TASK DETAILS
Write out the part of the craft show forum post that runs from "# It only takes" up to and including "family as well.", word for word.

PAGE EXCERPT
§

# It only takes one.



## Bigmoose (Sep 28, 2009)

I did a craft show at a small town high school 20 miles away from me this past Saturday.  The biggest reason I did this show was because it put me close to alot of family giving them a chance to see what I do.  This show started out slow, very slow.  It started to pick up a little and then this Christmas shopping lady stopped by my booth and said "Wow, you by far have the best product that I would like to give as gifts."  When she checked out she had purchaced 8 bottles of beer shampoo (my last 8), 8 beer soap bars, 7 scented soap bars, and 15 shampoo bars.  This is my largest single retail sale.  Sales picked up after she left as well.  It turned out to be a nice day and I did get to see some family as well.

Next weekend I will travel to D.C.  My daughter will be getting married.  She is a real egg head and is going to marry the same kind of egg head as well.  They are perfect for each other.

§

RECORDED INFORMATION
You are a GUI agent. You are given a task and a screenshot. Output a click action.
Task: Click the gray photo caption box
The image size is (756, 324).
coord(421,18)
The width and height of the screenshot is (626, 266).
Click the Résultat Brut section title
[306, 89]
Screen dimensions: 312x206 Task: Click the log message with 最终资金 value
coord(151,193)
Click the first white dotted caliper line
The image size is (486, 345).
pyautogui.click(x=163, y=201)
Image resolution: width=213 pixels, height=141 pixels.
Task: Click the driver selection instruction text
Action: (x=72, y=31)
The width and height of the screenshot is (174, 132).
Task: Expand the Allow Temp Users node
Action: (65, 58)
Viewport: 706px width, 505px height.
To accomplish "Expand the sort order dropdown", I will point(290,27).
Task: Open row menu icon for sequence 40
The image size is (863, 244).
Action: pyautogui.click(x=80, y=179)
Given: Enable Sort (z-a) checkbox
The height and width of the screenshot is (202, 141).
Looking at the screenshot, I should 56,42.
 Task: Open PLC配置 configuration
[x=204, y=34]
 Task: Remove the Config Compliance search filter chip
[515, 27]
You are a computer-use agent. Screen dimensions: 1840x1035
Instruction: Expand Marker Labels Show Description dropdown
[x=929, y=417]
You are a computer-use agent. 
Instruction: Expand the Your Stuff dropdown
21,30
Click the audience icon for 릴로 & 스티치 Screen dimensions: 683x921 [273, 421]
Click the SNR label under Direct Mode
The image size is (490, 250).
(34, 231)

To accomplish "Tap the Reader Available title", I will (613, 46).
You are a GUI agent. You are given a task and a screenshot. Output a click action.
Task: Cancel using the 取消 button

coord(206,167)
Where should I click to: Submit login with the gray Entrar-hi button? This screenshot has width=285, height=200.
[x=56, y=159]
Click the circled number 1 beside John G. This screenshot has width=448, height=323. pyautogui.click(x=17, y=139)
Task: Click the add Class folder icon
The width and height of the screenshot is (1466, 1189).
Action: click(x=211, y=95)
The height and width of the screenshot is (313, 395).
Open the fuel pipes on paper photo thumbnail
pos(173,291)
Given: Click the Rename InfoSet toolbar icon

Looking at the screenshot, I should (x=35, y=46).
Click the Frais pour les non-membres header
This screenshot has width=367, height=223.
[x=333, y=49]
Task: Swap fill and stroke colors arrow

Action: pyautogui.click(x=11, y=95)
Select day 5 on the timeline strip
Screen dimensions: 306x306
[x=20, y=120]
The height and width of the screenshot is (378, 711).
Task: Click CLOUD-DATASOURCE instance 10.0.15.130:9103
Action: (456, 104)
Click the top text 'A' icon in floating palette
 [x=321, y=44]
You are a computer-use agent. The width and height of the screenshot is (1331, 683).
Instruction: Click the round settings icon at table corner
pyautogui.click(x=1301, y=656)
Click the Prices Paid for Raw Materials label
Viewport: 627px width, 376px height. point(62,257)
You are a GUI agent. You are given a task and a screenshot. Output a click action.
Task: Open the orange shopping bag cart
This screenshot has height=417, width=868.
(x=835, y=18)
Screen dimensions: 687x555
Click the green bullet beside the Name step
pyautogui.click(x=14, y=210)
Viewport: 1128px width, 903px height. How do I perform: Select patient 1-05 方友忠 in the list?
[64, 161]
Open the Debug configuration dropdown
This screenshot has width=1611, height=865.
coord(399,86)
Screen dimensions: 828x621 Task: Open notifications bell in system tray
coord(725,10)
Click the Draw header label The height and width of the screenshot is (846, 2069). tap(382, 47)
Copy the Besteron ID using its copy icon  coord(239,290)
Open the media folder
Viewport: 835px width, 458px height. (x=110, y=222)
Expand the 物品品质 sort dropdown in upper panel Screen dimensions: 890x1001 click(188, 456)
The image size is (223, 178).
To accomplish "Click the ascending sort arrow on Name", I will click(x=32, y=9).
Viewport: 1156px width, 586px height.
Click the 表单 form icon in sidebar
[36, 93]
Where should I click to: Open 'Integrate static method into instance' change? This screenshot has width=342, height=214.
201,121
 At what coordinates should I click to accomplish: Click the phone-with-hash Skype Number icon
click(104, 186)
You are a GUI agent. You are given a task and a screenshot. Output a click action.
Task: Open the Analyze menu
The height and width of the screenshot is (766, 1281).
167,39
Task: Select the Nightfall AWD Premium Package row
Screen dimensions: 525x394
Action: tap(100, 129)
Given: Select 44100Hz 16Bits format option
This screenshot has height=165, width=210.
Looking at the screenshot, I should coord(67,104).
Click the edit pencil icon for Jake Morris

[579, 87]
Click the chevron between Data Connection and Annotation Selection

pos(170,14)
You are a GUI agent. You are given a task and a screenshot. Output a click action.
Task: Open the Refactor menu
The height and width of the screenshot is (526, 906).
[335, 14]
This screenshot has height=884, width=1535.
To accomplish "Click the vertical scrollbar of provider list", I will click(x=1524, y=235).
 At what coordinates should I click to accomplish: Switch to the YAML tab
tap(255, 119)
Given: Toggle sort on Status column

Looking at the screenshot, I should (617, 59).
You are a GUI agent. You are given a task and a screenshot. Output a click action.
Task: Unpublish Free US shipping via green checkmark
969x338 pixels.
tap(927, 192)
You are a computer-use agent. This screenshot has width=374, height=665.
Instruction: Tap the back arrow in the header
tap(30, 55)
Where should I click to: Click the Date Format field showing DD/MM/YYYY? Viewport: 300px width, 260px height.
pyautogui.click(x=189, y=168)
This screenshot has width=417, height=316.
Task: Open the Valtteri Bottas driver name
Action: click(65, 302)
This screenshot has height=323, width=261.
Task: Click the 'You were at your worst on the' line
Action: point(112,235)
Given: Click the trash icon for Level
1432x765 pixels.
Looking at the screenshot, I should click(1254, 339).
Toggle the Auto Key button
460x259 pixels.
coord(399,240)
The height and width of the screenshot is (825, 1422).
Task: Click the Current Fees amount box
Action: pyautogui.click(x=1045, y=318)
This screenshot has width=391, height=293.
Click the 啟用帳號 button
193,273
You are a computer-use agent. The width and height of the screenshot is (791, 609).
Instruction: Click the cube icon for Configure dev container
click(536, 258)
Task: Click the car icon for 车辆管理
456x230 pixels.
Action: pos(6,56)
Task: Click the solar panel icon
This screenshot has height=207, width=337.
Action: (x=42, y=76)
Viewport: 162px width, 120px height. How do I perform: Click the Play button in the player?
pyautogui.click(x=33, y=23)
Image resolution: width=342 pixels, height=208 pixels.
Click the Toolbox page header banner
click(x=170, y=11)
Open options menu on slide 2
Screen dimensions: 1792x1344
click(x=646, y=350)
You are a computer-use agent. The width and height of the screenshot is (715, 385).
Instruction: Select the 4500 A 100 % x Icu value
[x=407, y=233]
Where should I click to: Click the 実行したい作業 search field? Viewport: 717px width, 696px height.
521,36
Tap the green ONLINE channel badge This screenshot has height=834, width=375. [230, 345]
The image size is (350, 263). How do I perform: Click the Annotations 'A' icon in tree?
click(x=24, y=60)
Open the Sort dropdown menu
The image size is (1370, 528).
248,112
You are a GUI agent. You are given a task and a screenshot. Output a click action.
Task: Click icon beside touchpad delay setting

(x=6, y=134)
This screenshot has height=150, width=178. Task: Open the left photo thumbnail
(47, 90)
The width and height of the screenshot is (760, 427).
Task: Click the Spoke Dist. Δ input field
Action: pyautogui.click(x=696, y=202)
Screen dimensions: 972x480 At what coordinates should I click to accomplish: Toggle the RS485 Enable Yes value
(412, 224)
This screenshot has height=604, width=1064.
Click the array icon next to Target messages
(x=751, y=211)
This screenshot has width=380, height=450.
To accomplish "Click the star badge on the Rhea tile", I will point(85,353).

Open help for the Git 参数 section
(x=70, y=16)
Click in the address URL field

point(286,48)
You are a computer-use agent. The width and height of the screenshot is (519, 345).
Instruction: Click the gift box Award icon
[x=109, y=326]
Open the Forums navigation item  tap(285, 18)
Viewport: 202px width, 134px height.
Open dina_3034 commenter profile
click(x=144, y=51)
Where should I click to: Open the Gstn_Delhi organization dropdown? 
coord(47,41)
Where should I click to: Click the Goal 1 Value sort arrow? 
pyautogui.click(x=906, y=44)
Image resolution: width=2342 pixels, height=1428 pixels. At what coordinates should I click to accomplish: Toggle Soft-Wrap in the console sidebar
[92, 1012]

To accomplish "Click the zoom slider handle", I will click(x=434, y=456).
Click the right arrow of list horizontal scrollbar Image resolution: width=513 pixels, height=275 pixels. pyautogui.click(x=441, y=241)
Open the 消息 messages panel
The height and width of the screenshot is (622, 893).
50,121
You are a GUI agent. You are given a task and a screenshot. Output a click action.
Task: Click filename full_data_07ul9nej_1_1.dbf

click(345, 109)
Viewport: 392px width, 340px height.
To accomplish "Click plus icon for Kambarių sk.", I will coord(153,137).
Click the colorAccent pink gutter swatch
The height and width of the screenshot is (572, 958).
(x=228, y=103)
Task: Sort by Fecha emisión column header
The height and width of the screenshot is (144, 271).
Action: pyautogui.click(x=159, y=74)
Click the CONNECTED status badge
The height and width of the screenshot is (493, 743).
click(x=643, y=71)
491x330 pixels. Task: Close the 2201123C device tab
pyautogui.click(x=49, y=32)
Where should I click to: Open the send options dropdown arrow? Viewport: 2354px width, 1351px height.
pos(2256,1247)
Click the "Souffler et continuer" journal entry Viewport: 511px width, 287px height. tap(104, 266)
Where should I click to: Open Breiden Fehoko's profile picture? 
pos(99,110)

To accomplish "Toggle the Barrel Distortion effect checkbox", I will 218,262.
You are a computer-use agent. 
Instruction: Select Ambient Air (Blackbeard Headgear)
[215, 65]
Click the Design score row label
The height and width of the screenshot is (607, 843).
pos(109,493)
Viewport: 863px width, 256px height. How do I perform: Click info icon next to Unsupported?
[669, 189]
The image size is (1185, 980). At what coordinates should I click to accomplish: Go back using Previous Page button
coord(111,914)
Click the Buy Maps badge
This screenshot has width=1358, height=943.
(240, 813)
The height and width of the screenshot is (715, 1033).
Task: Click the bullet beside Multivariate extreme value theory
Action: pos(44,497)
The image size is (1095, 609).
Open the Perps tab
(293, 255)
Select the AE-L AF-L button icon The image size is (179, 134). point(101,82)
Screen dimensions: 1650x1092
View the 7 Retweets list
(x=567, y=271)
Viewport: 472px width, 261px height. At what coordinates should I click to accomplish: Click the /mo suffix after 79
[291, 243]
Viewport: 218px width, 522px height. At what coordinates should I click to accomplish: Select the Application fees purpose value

§

EXPECTED ANSWER
# It only takes one.



## Bigmoose (Sep 28, 2009)

I did a craft show at a small town high school 20 miles away from me this past Saturday.  The biggest reason I did this show was because it put me close to alot of family giving them a chance to see what I do.  This show started out slow, very slow.  It started to pick up a little and then this Christmas shopping lady stopped by my booth and said "Wow, you by far have the best product that I would like to give as gifts."  When she checked out she had purchaced 8 bottles of beer shampoo (my last 8), 8 beer soap bars, 7 scented soap bars, and 15 shampoo bars.  This is my largest single retail sale.  Sales picked up after she left as well.  It turned out to be a nice day and I did get to see some family as well.